What to work on: Copy every line of the material exactly as it stands.

Data to use:
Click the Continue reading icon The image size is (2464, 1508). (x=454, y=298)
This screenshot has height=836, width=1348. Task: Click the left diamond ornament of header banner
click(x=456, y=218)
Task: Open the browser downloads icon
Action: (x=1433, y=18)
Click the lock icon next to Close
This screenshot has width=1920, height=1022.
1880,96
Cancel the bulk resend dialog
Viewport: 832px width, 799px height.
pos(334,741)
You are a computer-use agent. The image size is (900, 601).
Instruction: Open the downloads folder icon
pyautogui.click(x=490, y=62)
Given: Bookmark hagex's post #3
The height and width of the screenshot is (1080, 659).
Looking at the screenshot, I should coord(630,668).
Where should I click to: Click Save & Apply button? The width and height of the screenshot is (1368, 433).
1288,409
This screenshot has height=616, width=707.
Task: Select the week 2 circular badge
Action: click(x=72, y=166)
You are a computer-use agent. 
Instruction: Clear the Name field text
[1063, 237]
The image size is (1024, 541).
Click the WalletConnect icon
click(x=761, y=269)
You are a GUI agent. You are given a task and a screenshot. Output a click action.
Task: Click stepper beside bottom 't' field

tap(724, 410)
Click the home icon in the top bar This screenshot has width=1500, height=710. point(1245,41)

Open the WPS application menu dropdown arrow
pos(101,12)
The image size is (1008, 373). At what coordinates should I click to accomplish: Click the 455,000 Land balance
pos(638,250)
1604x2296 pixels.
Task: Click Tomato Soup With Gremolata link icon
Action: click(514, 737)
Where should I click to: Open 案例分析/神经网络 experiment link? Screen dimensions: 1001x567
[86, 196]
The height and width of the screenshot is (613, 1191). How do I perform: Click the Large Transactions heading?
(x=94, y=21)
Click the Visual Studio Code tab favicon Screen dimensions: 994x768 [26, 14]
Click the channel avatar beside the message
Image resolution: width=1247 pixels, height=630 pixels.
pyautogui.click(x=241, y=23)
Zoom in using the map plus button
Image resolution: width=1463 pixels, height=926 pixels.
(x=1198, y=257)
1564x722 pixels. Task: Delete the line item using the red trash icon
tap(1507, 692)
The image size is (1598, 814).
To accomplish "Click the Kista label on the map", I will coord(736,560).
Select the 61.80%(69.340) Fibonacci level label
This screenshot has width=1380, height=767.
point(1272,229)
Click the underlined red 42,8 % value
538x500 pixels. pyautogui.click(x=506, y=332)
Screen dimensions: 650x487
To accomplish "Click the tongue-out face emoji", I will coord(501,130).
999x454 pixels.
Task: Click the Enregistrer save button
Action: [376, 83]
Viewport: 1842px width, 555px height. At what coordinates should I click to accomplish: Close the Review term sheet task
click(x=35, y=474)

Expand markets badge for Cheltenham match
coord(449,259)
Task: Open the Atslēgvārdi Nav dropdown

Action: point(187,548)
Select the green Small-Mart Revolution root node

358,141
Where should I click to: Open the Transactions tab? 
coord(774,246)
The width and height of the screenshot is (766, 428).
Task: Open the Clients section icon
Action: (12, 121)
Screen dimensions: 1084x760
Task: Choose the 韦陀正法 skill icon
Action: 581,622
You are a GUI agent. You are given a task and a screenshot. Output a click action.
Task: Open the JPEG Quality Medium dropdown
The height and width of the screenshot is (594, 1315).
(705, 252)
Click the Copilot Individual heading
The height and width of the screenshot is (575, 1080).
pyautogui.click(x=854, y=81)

Output below:
Click the Continue reading icon The image size is (2464, 1508). (x=454, y=298)
This screenshot has height=836, width=1348. Task: Click the left diamond ornament of header banner
click(x=456, y=218)
Task: Open the browser downloads icon
Action: (x=1433, y=18)
Click the lock icon next to Close
This screenshot has width=1920, height=1022.
1880,96
Cancel the bulk resend dialog
Viewport: 832px width, 799px height.
pos(334,741)
You are a computer-use agent. The image size is (900, 601).
Instruction: Open the downloads folder icon
pyautogui.click(x=490, y=62)
Given: Bookmark hagex's post #3
The height and width of the screenshot is (1080, 659).
Looking at the screenshot, I should coord(630,668).
Where should I click to: Click Save & Apply button? The width and height of the screenshot is (1368, 433).
1288,409
This screenshot has height=616, width=707.
Task: Select the week 2 circular badge
Action: click(x=72, y=166)
You are a computer-use agent. 
Instruction: Clear the Name field text
[1063, 237]
The image size is (1024, 541).
Click the WalletConnect icon
click(x=761, y=269)
You are a GUI agent. You are given a task and a screenshot. Output a click action.
Task: Click stepper beside bottom 't' field

tap(724, 410)
Click the home icon in the top bar This screenshot has width=1500, height=710. point(1245,41)

Open the WPS application menu dropdown arrow
pos(101,12)
The image size is (1008, 373). At what coordinates should I click to accomplish: Click the 455,000 Land balance
pos(638,250)
1604x2296 pixels.
Task: Click Tomato Soup With Gremolata link icon
Action: click(514, 737)
Where should I click to: Open 案例分析/神经网络 experiment link? Screen dimensions: 1001x567
[86, 196]
The height and width of the screenshot is (613, 1191). How do I perform: Click the Large Transactions heading?
(x=94, y=21)
Click the Visual Studio Code tab favicon Screen dimensions: 994x768 [26, 14]
Click the channel avatar beside the message
Image resolution: width=1247 pixels, height=630 pixels.
pyautogui.click(x=241, y=23)
Zoom in using the map plus button
Image resolution: width=1463 pixels, height=926 pixels.
(x=1198, y=257)
1564x722 pixels. Task: Delete the line item using the red trash icon
tap(1507, 692)
The image size is (1598, 814).
To accomplish "Click the Kista label on the map", I will coord(736,560).
Select the 61.80%(69.340) Fibonacci level label
This screenshot has width=1380, height=767.
point(1272,229)
Click the underlined red 42,8 % value
538x500 pixels. pyautogui.click(x=506, y=332)
Screen dimensions: 650x487
To accomplish "Click the tongue-out face emoji", I will coord(501,130).
999x454 pixels.
Task: Click the Enregistrer save button
Action: [376, 83]
Viewport: 1842px width, 555px height. At what coordinates should I click to accomplish: Close the Review term sheet task
click(x=35, y=474)

Expand markets badge for Cheltenham match
coord(449,259)
Task: Open the Atslēgvārdi Nav dropdown

Action: point(187,548)
Select the green Small-Mart Revolution root node

358,141
Where should I click to: Open the Transactions tab? 
coord(774,246)
The width and height of the screenshot is (766, 428).
Task: Open the Clients section icon
Action: (12, 121)
Screen dimensions: 1084x760
Task: Choose the 韦陀正法 skill icon
Action: 581,622
You are a GUI agent. You are given a task and a screenshot. Output a click action.
Task: Open the JPEG Quality Medium dropdown
The height and width of the screenshot is (594, 1315).
(705, 252)
Click the Copilot Individual heading
The height and width of the screenshot is (575, 1080).
pyautogui.click(x=854, y=81)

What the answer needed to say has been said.